Because .107878 is less than .10921, NaBr is the limiting component.
Because the reaction is one to one of product to the limiting reagent, or NaBr, we also have .107878 moles of theoretical yield of product.
Since the mass of the product is 137.018, we expect to have .107878 * 137.018 = 14.78 g of product.
The percent yield is the true weight of the product divided by the expected yield, multiplied by 100.
The same reasoning applies to the yield of the product of 2-chloro-2-methylbutane.

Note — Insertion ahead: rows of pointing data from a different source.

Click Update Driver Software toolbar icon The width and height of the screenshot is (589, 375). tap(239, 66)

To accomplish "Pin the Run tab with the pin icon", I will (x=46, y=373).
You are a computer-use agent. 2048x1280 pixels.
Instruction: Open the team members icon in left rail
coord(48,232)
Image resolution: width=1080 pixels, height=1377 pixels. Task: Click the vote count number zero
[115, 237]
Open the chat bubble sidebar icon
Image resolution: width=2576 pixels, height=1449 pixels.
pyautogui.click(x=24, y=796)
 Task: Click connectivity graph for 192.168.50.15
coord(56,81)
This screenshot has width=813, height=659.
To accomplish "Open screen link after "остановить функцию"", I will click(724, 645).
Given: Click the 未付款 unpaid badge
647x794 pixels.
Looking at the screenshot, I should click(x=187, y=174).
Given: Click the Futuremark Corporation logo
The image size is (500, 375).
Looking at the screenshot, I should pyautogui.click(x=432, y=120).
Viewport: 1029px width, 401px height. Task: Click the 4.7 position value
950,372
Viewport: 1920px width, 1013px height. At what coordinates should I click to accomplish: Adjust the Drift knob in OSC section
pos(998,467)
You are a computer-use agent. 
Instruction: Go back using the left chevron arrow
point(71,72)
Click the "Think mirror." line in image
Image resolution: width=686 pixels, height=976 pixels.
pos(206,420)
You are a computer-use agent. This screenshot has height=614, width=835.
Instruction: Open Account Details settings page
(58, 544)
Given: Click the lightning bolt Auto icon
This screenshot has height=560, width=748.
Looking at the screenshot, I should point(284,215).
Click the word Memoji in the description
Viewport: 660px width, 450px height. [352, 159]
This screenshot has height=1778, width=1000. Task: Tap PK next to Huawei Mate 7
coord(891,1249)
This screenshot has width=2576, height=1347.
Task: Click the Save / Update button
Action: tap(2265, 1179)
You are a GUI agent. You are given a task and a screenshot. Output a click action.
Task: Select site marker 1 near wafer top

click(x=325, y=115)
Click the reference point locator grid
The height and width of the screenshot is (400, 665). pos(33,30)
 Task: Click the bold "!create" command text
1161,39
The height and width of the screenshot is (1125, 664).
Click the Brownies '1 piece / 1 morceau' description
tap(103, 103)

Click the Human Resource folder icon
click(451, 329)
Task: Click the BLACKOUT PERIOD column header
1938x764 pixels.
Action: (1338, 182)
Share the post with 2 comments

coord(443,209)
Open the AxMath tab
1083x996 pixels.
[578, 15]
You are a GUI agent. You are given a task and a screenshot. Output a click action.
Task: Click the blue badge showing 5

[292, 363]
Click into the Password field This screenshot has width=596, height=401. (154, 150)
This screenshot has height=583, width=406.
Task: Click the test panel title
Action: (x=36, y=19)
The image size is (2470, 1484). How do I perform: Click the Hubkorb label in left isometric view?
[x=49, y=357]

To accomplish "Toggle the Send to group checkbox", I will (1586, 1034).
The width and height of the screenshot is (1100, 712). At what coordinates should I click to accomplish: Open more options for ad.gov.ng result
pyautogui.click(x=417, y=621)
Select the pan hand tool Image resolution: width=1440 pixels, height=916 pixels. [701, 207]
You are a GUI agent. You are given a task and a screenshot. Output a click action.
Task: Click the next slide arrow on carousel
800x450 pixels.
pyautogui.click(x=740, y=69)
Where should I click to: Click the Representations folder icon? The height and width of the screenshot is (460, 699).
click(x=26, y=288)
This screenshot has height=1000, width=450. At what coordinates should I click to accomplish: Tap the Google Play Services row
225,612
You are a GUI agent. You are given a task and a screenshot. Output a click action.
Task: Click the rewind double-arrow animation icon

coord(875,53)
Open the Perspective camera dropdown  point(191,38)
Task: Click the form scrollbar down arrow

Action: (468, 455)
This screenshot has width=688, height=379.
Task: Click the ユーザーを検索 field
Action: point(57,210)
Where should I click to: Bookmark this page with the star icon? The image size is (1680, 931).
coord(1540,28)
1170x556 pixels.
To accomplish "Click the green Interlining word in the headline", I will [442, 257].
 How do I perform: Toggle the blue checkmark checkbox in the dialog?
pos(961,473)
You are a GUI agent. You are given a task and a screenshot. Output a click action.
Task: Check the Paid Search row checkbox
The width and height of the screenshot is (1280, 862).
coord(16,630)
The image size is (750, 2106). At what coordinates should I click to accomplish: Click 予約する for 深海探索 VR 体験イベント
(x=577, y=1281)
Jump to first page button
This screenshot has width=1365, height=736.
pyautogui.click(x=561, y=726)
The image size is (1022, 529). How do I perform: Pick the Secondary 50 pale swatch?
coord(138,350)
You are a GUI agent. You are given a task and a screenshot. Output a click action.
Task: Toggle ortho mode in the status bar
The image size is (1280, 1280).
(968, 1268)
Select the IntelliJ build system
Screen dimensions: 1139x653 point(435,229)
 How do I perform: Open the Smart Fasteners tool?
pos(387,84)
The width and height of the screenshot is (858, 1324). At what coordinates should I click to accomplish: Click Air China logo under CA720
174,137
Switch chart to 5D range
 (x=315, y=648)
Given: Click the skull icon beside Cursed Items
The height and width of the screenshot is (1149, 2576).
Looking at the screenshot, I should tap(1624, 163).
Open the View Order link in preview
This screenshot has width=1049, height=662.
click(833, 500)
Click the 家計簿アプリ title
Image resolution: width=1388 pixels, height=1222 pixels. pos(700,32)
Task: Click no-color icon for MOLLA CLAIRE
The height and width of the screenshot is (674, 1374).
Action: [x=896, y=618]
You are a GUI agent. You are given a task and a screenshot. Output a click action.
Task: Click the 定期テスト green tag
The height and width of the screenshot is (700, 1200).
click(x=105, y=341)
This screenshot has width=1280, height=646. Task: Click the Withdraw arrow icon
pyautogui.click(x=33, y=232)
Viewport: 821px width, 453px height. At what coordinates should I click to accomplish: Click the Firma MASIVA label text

In either experiment, it is important to let the organic and water layers fully separate, or else a greater amount of product is lost.
There are several significant things about the results of these two experiments.
Most importantly, we were successful in understanding the two types of reactions, and the differences between them.
We also have to think about how to be more efficient in making product, and what produces low yields versus what produces high yields, as well as what saves time in laboratory.
With small quantities of reaction material it is hard to generate good yield.
A lot of the product is lost through repeated transfers between containers.
Funnels also cause product loss.
Higher product yields also are caused by careful planning of which containers are used. Containers with excess volume increase the amount of wasted product.
Probably the large difference in percent yield (19.96 to 40.65) is due to not enough care being taken in separating the layers and washing at each step of production of 1-bromobutane. The container should be capped and mixed thoroughly, and the separation to be complete before separating. Also, minimal product should be discarded along with the inorganic layer of the separation.
1. Gilbert JC, Martin SF. Experimental Organic Chemistry. 2002. 3rd Edition. p425-443.